See, e.g., Tindall v. Poultney High Sch. Dist., 414 F.3d 281, 284-286 (2d Cir. 2005) (non-attorney parents may not represent their children for claims brought under IDEA, § 504, and § 1983); Cavanaugh v. Cardinal Local Sch. Dist., 409 F.3d 753, 755-756 (6th Cir. 2005) (non-attorney may not represent child in IDEA case); Shepherd v. Wellman, 313 F.3d 963, 970-71 (6th Cir. 2002) (non-attorney-parent cannot represent child in § 1983 lawsuit); Navin v. Park Ridge Sch. Dist.64, 270 F.3d 1147, 1149 (7th Cir. 2001) (non-attorney parent had no authority to represent child in IDEA lawsuit); Collinsgru v. Palmyra Bd. of Educ., 231-32 (3d Cir. 1998) (non-attorney may not represent child in IDEA lawsuit); Cheung v. Youth Orchestra Found. of Buffalo, Inc., 906 F.2d 59, 61 (2d Cir. 1990) (non-lawyer parent cannot represent child in civil rights case).

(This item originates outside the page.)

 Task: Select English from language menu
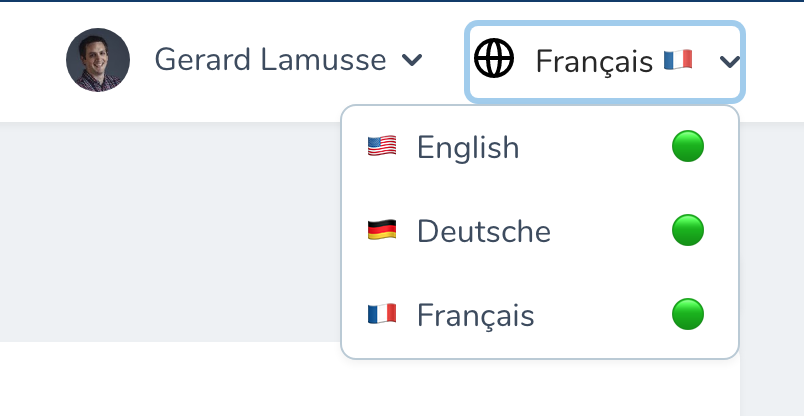tap(540, 147)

Because he is a minor, Plaintiff cannot proceed in this action pro se. Federal Rule of Civil Procedure 17 states that the "capacity to sue or be sued shall be determined by the law of the state in which the district is held." Under Texas decisional law, a minor cannot bring a cause of action on her own behalf unless her disability of minority has been removed. Sax v. Votteler, 648 S.W.2d 661, 666 (Tex. 1983). There has been no showing that Plaintiff is not a minor.

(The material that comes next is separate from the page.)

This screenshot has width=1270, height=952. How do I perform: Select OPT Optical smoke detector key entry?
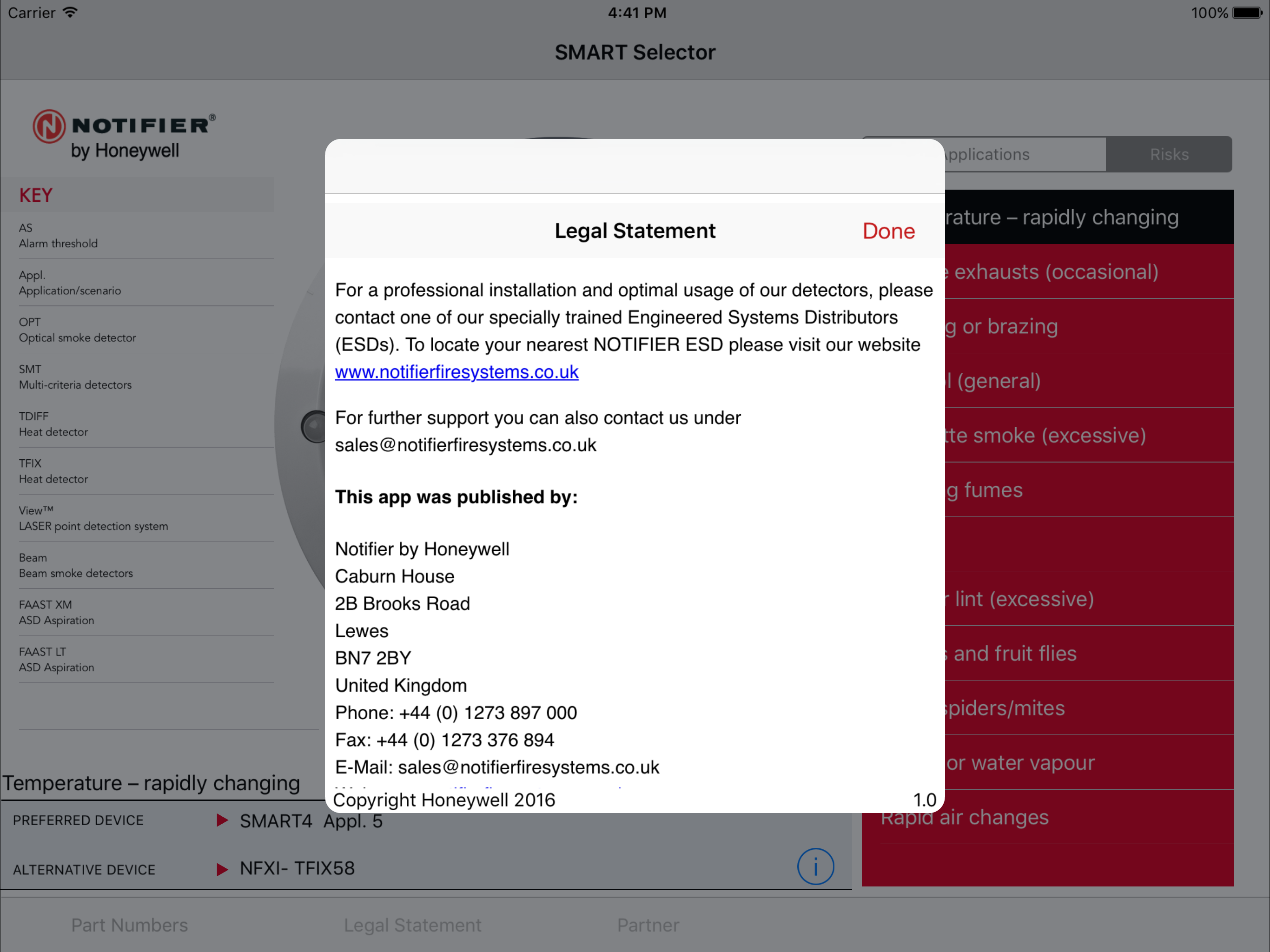point(78,330)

This ruling is not a surprise to Ruffin. At the initial pretrial conference on June 16, 2006, the Court explained this principle and warned Ruffin that the case would be dismissed without prejudice if she did not obtain counsel for Plaintiff within sixty days thereafter. No attorney has made an appearance for Plaintiff and the deadline has passed. It is hereby

ORDERED that Defendant Houston Independent School District's Motion to Dismiss [Doc. # 7] is GRANTED. It is further ORDERED that Defendant ABC East's Motion to Dismiss [Doc. # 21] is GRANTED. It is further

ORDERED that all claims in this lawsuit asserted by Plaintiff K.F. against Defendants Houston Independent School District and ABC East are DISMISSED without prejudice. The Court will issue a separate final order of dismissal.